お寺に相談にお越しになる方の中には、
「年金収入だけでは生活していけない」
と、将来への不安を抱えておられる方が少なくありません。
物価も上がり、医療費や介護費、住まいの維持費などを考えると、年金だけで安心して暮らしていくのは、決して簡単なことではないと思います。
それでも、その方の心には、20年ほど前に先達から聞いた、
「年金があれば、安心して生活していける」
という言葉が、今も強く残っているようでした。
その言葉を信じて歩んできたからこそ、現実との違いを受け入れることが難しいのでしょう。

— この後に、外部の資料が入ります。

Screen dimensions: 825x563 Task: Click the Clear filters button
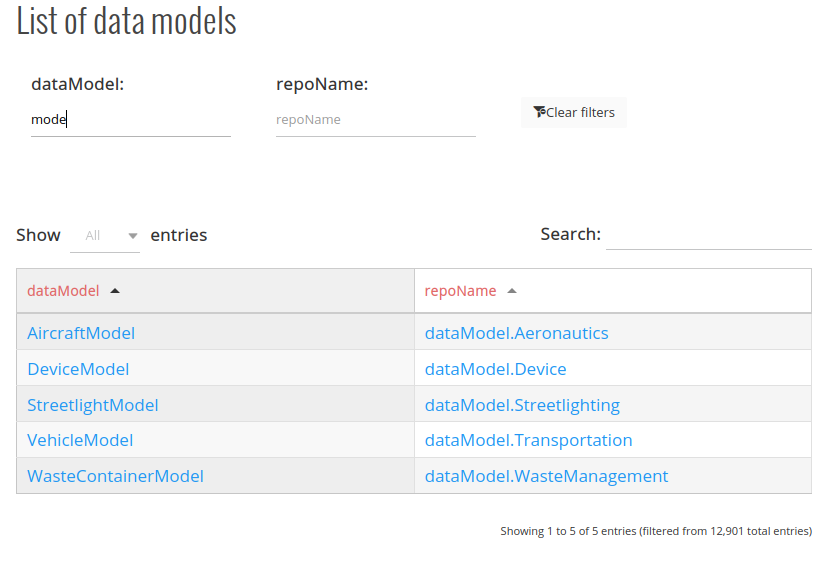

昔は正しいと思われていたことでも、時代や社会の状況が変われば、そのまま当てはまらなくなることがあります。しかし、人の心は、制度や物価のように簡単には切り替わりません。
相談の場で大切なのは、
「その考え方は間違っています」
と否定することではなく、なぜその言葉を信じ続けてきたのか、その背景や思いを丁寧に聴くことだと感じます。
お寺だけで生活の問題を解決することはできません。それでも、不安を言葉にしていただき、必要に応じて行政や福祉の窓口へつなぐことはできます。
先達の言葉を大切にしながらも、今の現実に合った安心の形を、一緒に探していく。
それも、これからのお寺に求められる役割の一つなのかもしれません。